=== Begin Enclosure ===

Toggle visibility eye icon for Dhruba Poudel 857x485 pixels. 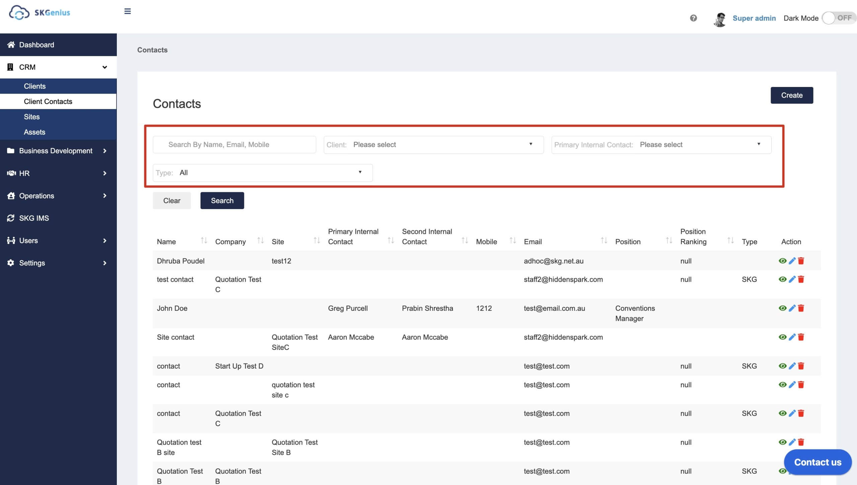pyautogui.click(x=783, y=261)
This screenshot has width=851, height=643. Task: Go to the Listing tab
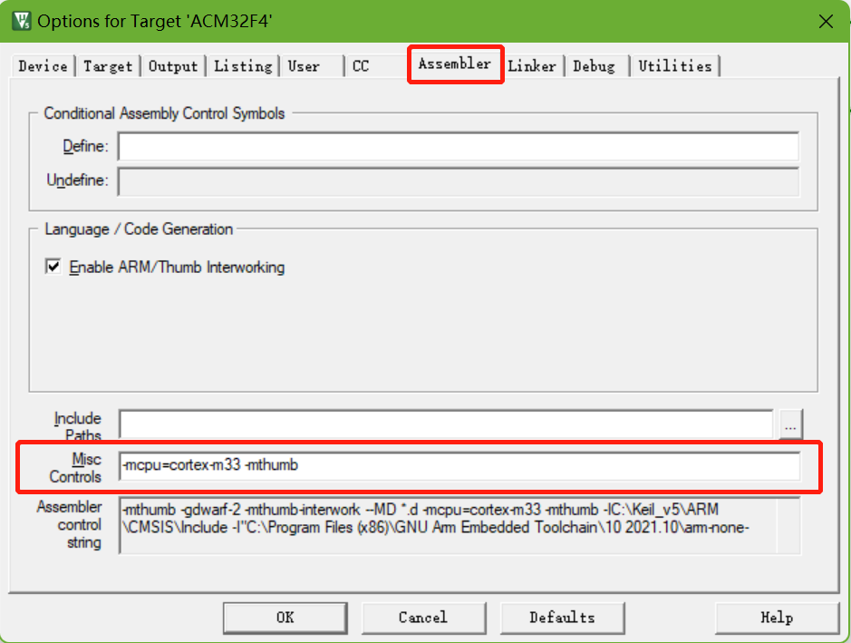pyautogui.click(x=243, y=66)
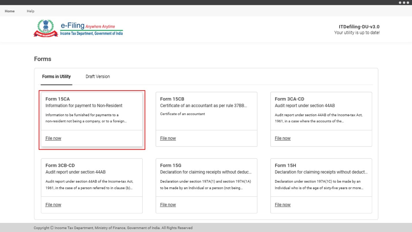Switch to the Draft Version tab
Viewport: 412px width, 232px height.
98,77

=== End Enclosure ===

TASK ITEM: The required output is the line containing "This screenshot has" plus every line after it to the end of the data, copied exactly and with no pictures.

TASK SOLUTION:
This screenshot has width=851, height=643. Task: Go to the Listing tab
pyautogui.click(x=243, y=66)
Switch to the Draft Version tab
Viewport: 412px width, 232px height.
98,77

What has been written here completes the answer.